When I got accepted to, and eventually came to, Texas State University, I had been hoping that my experiences as an independent adult would be buoyed by a supportive campus with plenty of programs to join. I was saddened to find out that the vast majority of students with special needs and disabilities were placed into the laps of a single office on the 5th LBJ floor. The staffers and student helpers do their absolute best, but they seem severely overworked. Just as in previous curriculums, we are virtually handed off to the side to be dealt with later- if ever at all.

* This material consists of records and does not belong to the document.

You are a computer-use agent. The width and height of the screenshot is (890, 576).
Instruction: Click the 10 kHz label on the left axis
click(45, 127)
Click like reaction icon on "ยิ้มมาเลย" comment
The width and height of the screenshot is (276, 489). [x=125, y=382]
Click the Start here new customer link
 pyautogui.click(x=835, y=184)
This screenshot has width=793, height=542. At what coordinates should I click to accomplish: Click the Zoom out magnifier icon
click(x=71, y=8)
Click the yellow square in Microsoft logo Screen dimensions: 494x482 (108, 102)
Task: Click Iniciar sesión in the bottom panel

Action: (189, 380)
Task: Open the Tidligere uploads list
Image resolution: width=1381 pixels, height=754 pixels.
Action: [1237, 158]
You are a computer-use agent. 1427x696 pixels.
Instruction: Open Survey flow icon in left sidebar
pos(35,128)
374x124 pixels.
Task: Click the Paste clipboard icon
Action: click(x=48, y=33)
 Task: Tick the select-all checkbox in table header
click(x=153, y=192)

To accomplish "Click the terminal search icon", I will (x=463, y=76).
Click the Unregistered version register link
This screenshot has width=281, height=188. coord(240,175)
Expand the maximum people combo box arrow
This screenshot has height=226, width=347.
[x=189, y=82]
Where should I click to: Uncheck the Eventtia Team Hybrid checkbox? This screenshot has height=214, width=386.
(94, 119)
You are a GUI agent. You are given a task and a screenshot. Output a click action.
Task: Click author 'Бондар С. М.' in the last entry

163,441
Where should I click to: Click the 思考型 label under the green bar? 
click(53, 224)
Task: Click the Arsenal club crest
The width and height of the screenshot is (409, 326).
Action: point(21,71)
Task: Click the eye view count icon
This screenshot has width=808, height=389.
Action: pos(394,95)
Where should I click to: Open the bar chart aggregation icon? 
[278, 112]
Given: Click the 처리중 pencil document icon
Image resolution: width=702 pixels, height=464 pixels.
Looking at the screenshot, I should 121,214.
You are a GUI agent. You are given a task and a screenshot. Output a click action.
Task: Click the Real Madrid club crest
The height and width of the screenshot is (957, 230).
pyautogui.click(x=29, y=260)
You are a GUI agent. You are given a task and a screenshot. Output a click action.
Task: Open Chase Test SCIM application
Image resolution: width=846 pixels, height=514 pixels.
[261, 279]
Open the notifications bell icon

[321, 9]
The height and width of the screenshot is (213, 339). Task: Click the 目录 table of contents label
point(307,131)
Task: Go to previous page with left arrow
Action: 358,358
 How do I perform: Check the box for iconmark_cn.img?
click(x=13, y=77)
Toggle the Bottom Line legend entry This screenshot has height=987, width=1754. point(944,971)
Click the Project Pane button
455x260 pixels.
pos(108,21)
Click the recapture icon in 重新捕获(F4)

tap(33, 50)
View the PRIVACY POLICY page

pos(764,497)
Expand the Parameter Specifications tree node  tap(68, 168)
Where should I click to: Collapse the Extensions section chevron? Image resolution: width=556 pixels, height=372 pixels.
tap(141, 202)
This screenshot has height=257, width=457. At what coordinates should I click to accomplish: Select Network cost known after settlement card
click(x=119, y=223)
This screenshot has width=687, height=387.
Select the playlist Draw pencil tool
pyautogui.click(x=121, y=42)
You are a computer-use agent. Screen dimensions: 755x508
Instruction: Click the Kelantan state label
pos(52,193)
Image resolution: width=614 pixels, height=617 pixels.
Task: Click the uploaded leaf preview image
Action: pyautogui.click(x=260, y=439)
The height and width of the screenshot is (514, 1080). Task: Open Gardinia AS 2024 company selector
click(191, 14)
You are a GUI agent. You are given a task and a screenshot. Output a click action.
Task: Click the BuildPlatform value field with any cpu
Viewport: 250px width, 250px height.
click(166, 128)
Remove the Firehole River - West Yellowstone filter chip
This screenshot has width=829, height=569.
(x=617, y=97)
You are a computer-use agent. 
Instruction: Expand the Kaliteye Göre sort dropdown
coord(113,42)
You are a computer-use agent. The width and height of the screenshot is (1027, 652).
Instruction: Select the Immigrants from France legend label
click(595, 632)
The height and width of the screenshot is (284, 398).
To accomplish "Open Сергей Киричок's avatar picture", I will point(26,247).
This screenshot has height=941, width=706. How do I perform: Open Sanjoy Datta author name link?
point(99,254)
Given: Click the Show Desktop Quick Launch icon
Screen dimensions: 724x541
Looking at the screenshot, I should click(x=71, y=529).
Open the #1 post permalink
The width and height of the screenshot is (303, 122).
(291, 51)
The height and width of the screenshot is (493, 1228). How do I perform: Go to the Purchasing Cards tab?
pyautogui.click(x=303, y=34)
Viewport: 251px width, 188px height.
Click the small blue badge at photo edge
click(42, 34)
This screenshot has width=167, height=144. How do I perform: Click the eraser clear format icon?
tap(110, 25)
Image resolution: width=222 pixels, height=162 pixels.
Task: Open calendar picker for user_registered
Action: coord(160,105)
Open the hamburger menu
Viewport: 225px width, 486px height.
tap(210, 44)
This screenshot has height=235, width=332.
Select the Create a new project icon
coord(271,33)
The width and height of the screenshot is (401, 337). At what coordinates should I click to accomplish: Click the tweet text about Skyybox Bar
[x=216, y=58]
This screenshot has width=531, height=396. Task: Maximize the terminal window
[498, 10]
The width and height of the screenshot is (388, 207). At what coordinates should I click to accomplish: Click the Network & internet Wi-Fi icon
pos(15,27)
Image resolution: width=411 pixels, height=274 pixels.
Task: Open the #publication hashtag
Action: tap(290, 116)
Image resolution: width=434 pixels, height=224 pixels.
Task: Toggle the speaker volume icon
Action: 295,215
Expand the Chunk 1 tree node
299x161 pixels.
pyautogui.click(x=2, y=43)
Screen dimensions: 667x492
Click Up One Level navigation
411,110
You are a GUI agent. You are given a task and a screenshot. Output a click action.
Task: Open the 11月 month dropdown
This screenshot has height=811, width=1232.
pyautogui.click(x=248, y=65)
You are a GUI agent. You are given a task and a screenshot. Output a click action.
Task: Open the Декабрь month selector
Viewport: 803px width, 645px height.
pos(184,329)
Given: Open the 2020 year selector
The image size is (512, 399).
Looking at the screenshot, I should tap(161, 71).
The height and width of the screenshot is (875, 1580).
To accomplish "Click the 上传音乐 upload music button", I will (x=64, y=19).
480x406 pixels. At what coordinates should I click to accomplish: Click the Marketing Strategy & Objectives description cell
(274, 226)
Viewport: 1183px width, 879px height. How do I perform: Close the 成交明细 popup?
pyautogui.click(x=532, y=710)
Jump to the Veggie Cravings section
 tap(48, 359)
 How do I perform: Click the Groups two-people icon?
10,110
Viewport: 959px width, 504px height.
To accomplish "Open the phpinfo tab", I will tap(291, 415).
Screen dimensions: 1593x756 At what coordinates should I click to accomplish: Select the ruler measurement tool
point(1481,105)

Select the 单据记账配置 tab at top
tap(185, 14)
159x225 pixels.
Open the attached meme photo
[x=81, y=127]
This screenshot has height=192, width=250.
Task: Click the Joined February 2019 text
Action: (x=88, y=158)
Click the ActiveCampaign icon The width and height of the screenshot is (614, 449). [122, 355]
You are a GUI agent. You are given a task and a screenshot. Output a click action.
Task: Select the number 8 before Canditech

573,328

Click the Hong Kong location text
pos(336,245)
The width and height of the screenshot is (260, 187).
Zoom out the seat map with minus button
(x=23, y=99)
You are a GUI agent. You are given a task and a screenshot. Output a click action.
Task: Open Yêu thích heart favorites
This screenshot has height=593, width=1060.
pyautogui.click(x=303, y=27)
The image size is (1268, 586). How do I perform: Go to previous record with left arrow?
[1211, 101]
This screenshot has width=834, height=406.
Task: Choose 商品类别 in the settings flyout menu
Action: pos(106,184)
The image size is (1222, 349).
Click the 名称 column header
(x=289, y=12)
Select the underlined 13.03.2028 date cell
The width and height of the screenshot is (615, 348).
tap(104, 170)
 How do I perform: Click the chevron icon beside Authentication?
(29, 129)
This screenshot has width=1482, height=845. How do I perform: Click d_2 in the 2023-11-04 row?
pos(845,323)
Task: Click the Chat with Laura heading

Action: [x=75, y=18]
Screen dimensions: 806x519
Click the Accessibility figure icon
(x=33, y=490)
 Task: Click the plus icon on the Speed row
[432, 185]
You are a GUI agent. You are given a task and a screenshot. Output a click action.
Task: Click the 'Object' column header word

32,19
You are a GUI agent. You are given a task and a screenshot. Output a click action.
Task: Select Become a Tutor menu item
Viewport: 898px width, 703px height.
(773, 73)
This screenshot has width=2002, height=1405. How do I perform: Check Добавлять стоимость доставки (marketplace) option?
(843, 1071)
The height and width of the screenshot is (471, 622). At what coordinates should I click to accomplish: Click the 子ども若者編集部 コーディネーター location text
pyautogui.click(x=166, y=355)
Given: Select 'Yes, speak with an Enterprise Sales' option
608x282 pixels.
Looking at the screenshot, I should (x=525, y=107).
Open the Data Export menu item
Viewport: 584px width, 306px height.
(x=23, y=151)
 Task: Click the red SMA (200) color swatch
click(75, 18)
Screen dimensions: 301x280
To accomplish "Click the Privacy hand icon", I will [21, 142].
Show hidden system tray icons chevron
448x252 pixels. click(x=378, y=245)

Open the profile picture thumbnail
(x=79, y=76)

Worse still, most administrators, students, and faculty members seem wholly indifferent to these people. One of the biggest issues that children and adults with autism face is that their peers severely misunderstand the way in which the condition works. They’re poorly informed, and sometimes unintentionally offensive. I cannot express how many times someone my age or older has talked down to me in a demeaning manner like I was a helpless child.
Words like “retard” or “retarded” are used so casually in conversations, it has found a way into normality. Those words have been used to hurt me and others like me in the past, and the fact that they’re said regularly is extremely upsetting. I’m utterly sick and tired of having to be the only one in the room who speaks up when these are said aloud, and even more so when my peers look at me like I’m a censorship police.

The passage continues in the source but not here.